Null pointer dereferencing in D

Maxim Fomin via Digitalmars-d digitalmars-d at puremagic.com
Sat Jun 14 09:45:17 PDT 2014


On Saturday, 14 June 2014 at 14:51:10 UTC, Dicebot wrote:
> On Saturday, 14 June 2014 at 13:38:40 UTC, Maxim Fomin wrote:
>>> Which is effectively a type system hole with @disable this :
>>>
>>> struct A { @disable this(); }
>>> auto a = A.init;
>>
>> Why this is a type hole if initializer is explicitly provided?
>>
>> The idea of disabled this() is to prevent default 
>> initialization,
>> not to reject potentially buggy one.
>
> Well consider imaginary NotNullable struct that uses "@disable 
> this()" to guarantee that instance of that struct always has 
> meaningful state. By using (NotNullable!T).init you can get 
> value of that type which is in fact null and pass it as an 
> argument to function that expects NotNullable to always be non 
> null. With no casts involved you have just circumvented 
> guarantees static type system was suppose to give.

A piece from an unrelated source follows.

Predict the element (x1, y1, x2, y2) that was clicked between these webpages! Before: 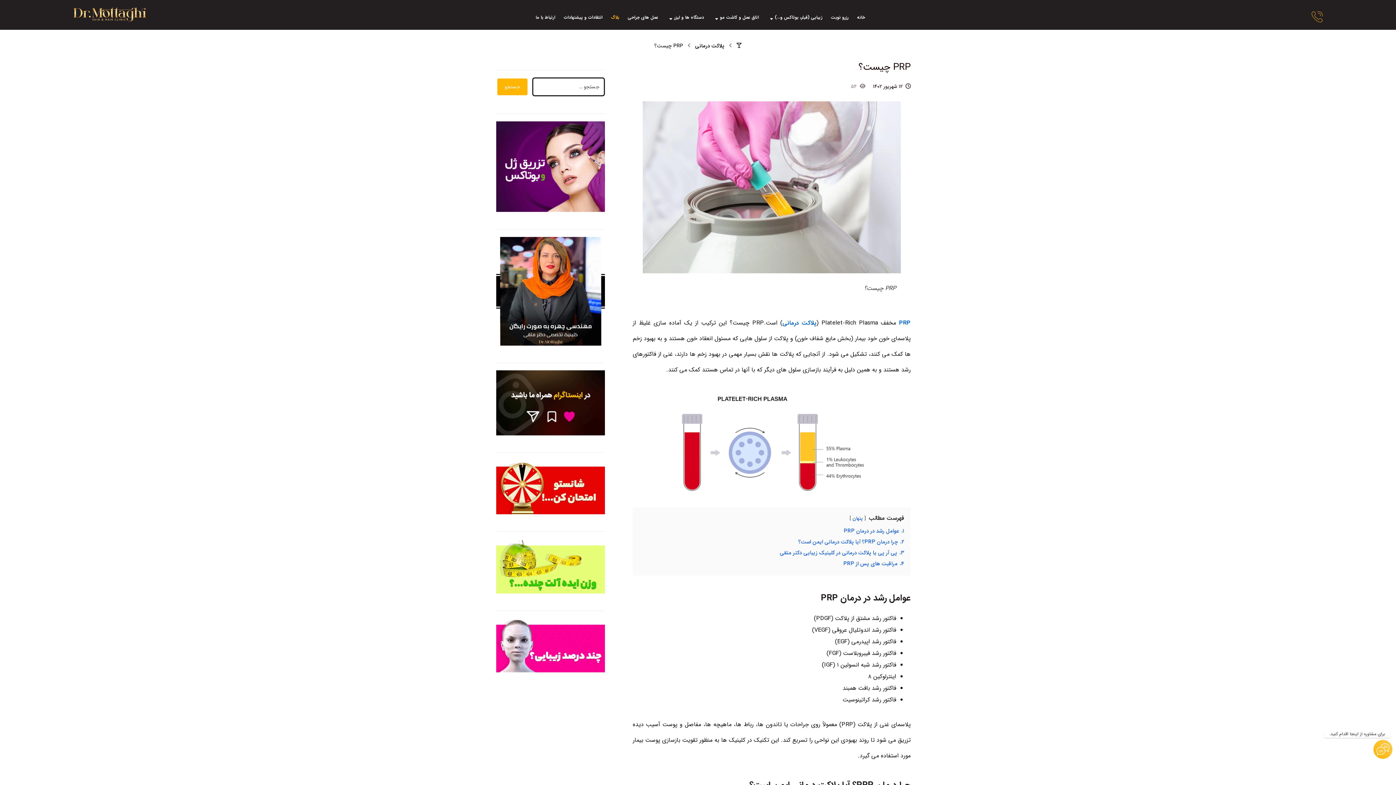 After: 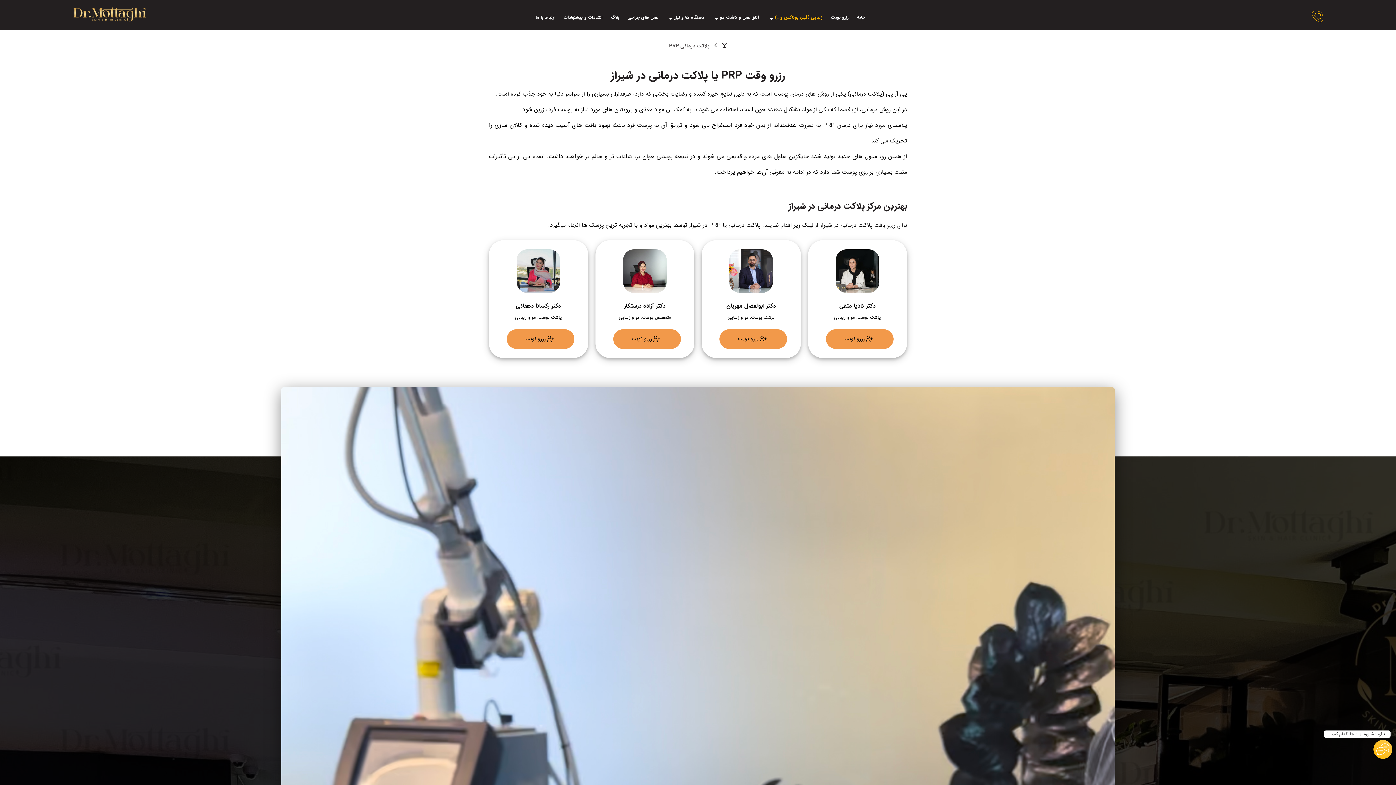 Action: bbox: (782, 318, 816, 327) label: پلاکت درمانی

You can complain if language itself produces code which accesses 
init property. This would be violation of disable premise. 
However, it is clearly you who intentionally asked init property, 
so there is no language fault here.

For example, some time ago implicit disable struct creation 
issues (in context of array copy, out parameter, etc. ) were 
filed and fixed. If you face situation when compiler generates 
default disabled struct without user permission, this would be a 
bug.

The case which you described is a not a type safety problem. 
There is no reinterpretation of object of one type as another 
type (or reading/writing memory which should not have been 
read/written). It is perfectly safe to assign object of type A to 
the same type. What is presented is some sort of design pattern 
violated by the user, not the language (and the goal of the 
pattern cannot be fully achieved in D language).